Material provided
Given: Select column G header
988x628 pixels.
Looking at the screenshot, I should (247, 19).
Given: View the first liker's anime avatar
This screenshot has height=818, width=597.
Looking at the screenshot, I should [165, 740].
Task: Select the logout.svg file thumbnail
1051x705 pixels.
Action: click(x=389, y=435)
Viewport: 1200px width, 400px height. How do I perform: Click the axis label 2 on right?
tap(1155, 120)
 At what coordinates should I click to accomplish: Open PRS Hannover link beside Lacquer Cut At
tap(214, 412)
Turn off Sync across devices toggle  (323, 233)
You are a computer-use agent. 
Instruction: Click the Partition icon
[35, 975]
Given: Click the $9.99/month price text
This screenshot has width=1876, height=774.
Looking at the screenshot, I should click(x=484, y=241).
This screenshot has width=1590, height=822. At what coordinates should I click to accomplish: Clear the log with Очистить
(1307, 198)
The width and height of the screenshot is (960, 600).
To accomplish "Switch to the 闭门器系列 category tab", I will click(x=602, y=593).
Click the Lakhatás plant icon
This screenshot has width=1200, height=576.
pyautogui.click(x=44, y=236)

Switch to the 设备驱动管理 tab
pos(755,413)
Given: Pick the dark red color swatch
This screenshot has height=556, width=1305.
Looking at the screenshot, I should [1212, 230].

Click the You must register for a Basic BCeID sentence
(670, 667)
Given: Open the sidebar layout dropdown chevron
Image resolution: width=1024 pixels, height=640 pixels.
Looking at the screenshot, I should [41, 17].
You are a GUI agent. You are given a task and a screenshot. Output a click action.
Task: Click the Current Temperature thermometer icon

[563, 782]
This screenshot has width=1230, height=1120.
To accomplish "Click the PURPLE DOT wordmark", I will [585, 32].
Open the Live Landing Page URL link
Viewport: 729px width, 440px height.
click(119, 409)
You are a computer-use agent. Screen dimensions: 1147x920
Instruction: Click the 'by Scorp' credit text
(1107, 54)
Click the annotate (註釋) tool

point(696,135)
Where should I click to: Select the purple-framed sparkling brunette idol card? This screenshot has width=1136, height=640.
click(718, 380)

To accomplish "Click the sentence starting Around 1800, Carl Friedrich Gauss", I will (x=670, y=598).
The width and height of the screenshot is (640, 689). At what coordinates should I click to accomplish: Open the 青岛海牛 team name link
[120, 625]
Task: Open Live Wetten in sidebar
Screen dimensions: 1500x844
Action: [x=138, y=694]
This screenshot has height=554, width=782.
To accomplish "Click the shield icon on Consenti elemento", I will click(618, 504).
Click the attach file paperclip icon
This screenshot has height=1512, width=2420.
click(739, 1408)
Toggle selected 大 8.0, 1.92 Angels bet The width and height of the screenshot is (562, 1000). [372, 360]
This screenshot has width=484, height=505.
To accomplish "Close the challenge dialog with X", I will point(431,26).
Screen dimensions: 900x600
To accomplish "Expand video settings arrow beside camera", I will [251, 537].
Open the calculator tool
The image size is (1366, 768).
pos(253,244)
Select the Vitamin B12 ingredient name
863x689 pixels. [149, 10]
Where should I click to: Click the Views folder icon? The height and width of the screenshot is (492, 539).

What to produce
All the material above should be copied word for word.

Solution for this task
Given: Select column G header
988x628 pixels.
Looking at the screenshot, I should (247, 19).
Given: View the first liker's anime avatar
This screenshot has height=818, width=597.
Looking at the screenshot, I should [165, 740].
Task: Select the logout.svg file thumbnail
1051x705 pixels.
Action: click(x=389, y=435)
Viewport: 1200px width, 400px height. How do I perform: Click the axis label 2 on right?
tap(1155, 120)
 At what coordinates should I click to accomplish: Open PRS Hannover link beside Lacquer Cut At
tap(214, 412)
Turn off Sync across devices toggle  (323, 233)
You are a computer-use agent. 
Instruction: Click the Partition icon
[35, 975]
Given: Click the $9.99/month price text
This screenshot has width=1876, height=774.
Looking at the screenshot, I should click(x=484, y=241).
This screenshot has width=1590, height=822. At what coordinates should I click to accomplish: Clear the log with Очистить
(1307, 198)
The width and height of the screenshot is (960, 600).
To accomplish "Switch to the 闭门器系列 category tab", I will click(x=602, y=593).
Click the Lakhatás plant icon
This screenshot has width=1200, height=576.
pyautogui.click(x=44, y=236)

Switch to the 设备驱动管理 tab
pos(755,413)
Given: Pick the dark red color swatch
This screenshot has height=556, width=1305.
Looking at the screenshot, I should [1212, 230].

Click the You must register for a Basic BCeID sentence
(670, 667)
Given: Open the sidebar layout dropdown chevron
Image resolution: width=1024 pixels, height=640 pixels.
Looking at the screenshot, I should [41, 17].
You are a GUI agent. You are given a task and a screenshot. Output a click action.
Task: Click the Current Temperature thermometer icon

[563, 782]
This screenshot has width=1230, height=1120.
To accomplish "Click the PURPLE DOT wordmark", I will [585, 32].
Open the Live Landing Page URL link
Viewport: 729px width, 440px height.
click(119, 409)
You are a computer-use agent. Screen dimensions: 1147x920
Instruction: Click the 'by Scorp' credit text
(1107, 54)
Click the annotate (註釋) tool

point(696,135)
Where should I click to: Select the purple-framed sparkling brunette idol card? This screenshot has width=1136, height=640.
click(718, 380)

To accomplish "Click the sentence starting Around 1800, Carl Friedrich Gauss", I will (x=670, y=598).
The width and height of the screenshot is (640, 689). At what coordinates should I click to accomplish: Open the 青岛海牛 team name link
[120, 625]
Task: Open Live Wetten in sidebar
Screen dimensions: 1500x844
Action: [x=138, y=694]
This screenshot has height=554, width=782.
To accomplish "Click the shield icon on Consenti elemento", I will click(618, 504).
Click the attach file paperclip icon
This screenshot has height=1512, width=2420.
click(739, 1408)
Toggle selected 大 8.0, 1.92 Angels bet The width and height of the screenshot is (562, 1000). [372, 360]
This screenshot has width=484, height=505.
To accomplish "Close the challenge dialog with X", I will point(431,26).
Screen dimensions: 900x600
To accomplish "Expand video settings arrow beside camera", I will [251, 537].
Open the calculator tool
The image size is (1366, 768).
pos(253,244)
Select the Vitamin B12 ingredient name
863x689 pixels. [149, 10]
Where should I click to: Click the Views folder icon? The height and width of the screenshot is (492, 539).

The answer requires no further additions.